- [Direction 1] Please transcribe the stretch of the passage on electron-multiplying image pickup elements from "Jpn. Pat. Appln." through "a multiplication factor.".
- [Direction 2] Name every type of device that the passage on electron-multiplying image pickup elements mentions. Give whole devices only, not their parts.

**** Selected passage ****

2. Description of the Related Art
As is well known, an electron-multiplying solid-state image pickup element can change a multiplication gain depending on the amplitude of a drive voltage given to a multiplication unit of the solid-state image pickup element. In such an electron-multiplying solid-state image pickup element, even though a drive voltage having the same amplitude is given, depending on elapsed time, conditions in actual use, and the like, the multiplication gain may gradually decrease.
It is considered at present that the variation in gain occurs because electrons which should increase in number by electron multiplication do not increase in number depending on elapsed time, conditions of actual use, or the like. For this reason, in an electron-multiplying solid-state image pickup element which has been used for a long time, even though a drive voltage having an amplitude equal to that given in an initial state is given, a multiplication gain obtained in the initial state cannot be obtained any more.
Jpn. Pat. Appln. KOKAI Publication No. 2003-347317 discloses the configuration of a charge multiplying device (CMD) and a CMD-mounted charge coupled device (CCD) in which a first-phase drive voltage which performs charge multiplication by impact ionization is adjusted in cycle or number of time in comparison with a drive voltage of another layer to make it possible to arbitrarily adjust a multiplication factor.

**** Data block ****

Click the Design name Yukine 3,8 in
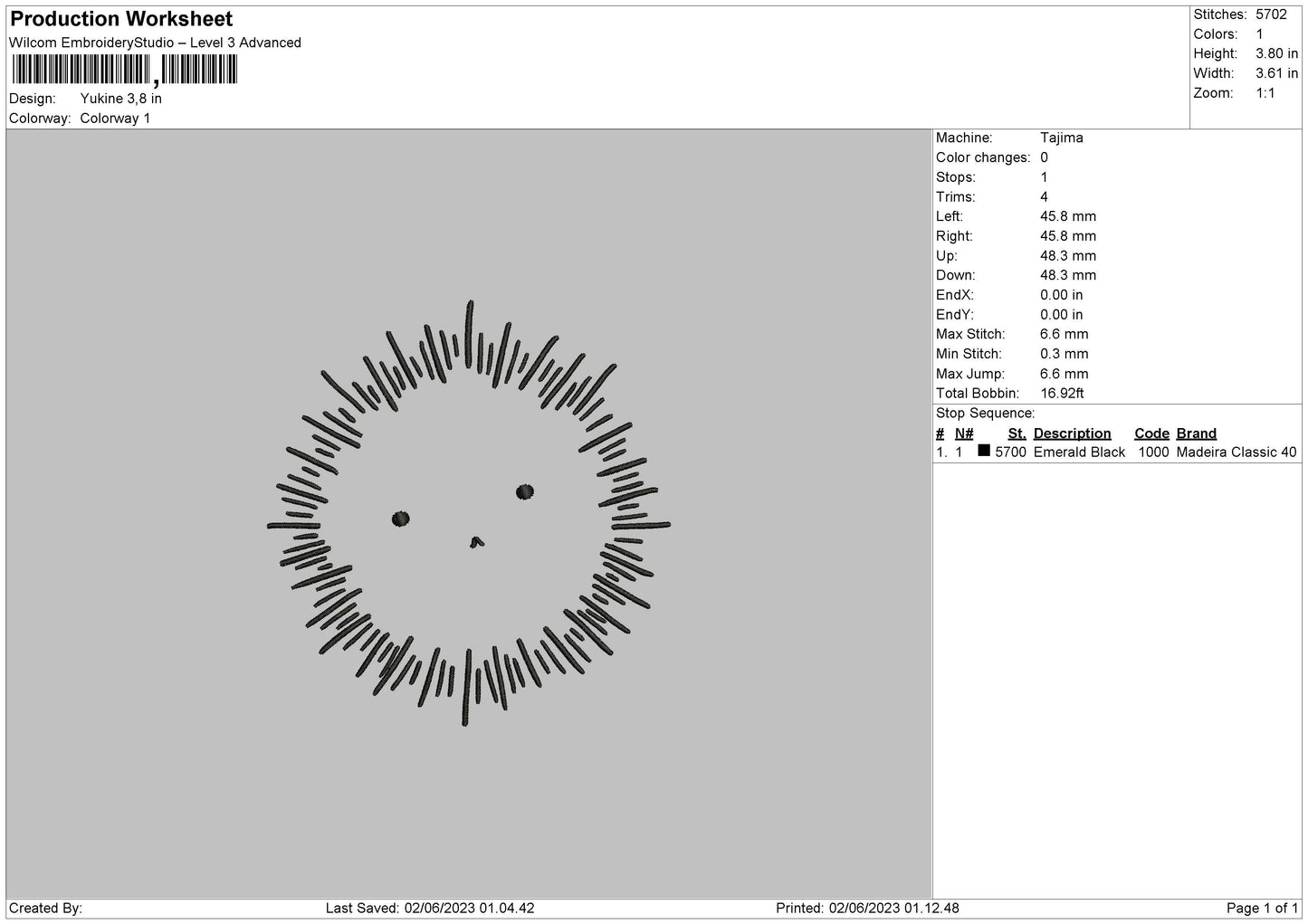 click(x=121, y=99)
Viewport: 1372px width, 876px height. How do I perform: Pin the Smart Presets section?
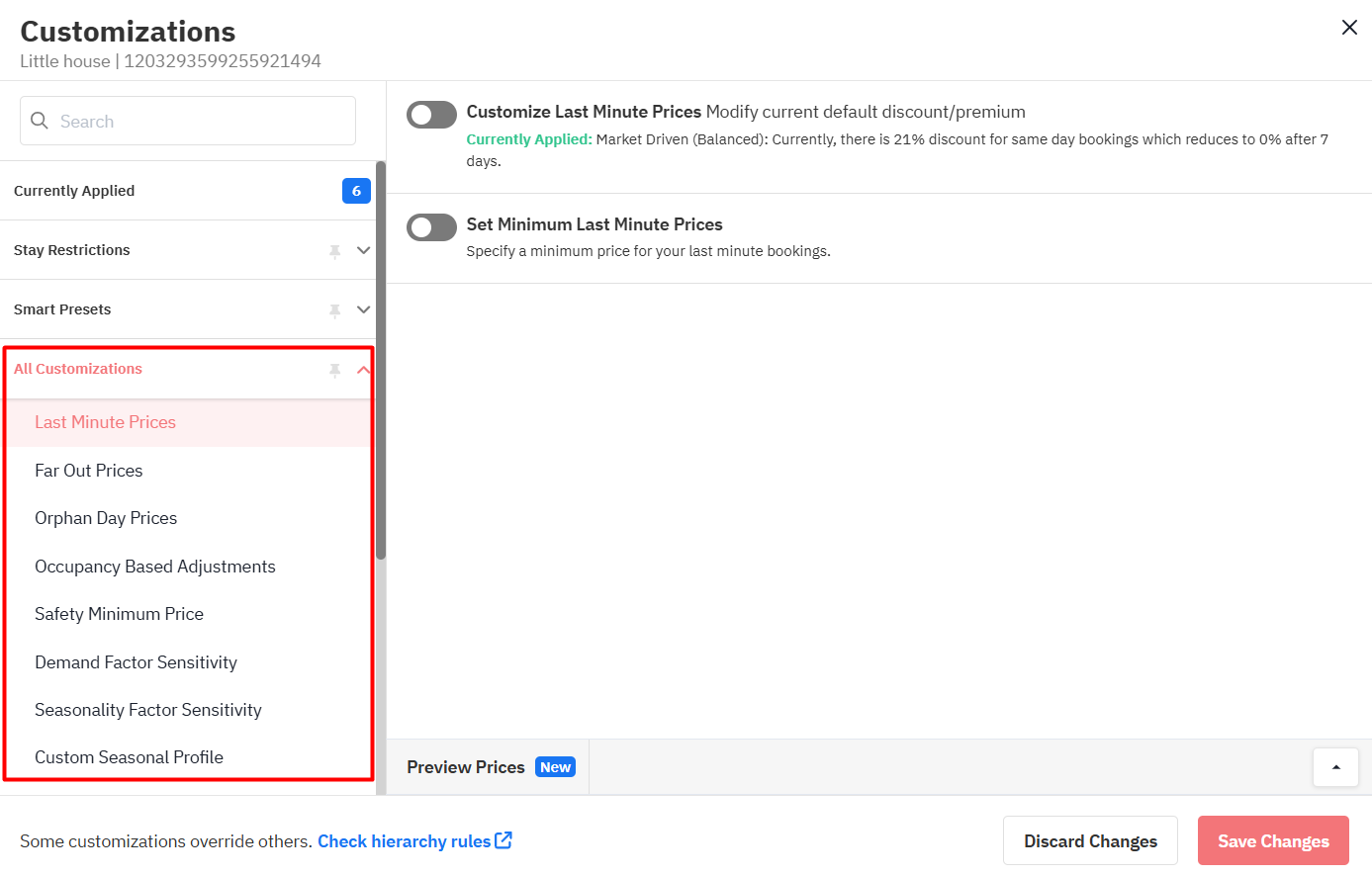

****

- [Right answer 1]
Jpn. Pat. Appln. KOKAI Publication No. 2003-347317 discloses the configuration of a charge multiplying device (CMD) and a CMD-mounted charge coupled device (CCD) in which a first-phase drive voltage which performs charge multiplication by impact ionization is adjusted in cycle or number of time in comparison with a drive voltage of another layer to make it possible to arbitrarily adjust a multiplication factor.

- [Right answer 2]
- Electron-multiplying solid-state image pickup element
- Charge multiplying device (CMD)
- CMD-mounted charge coupled device (CCD)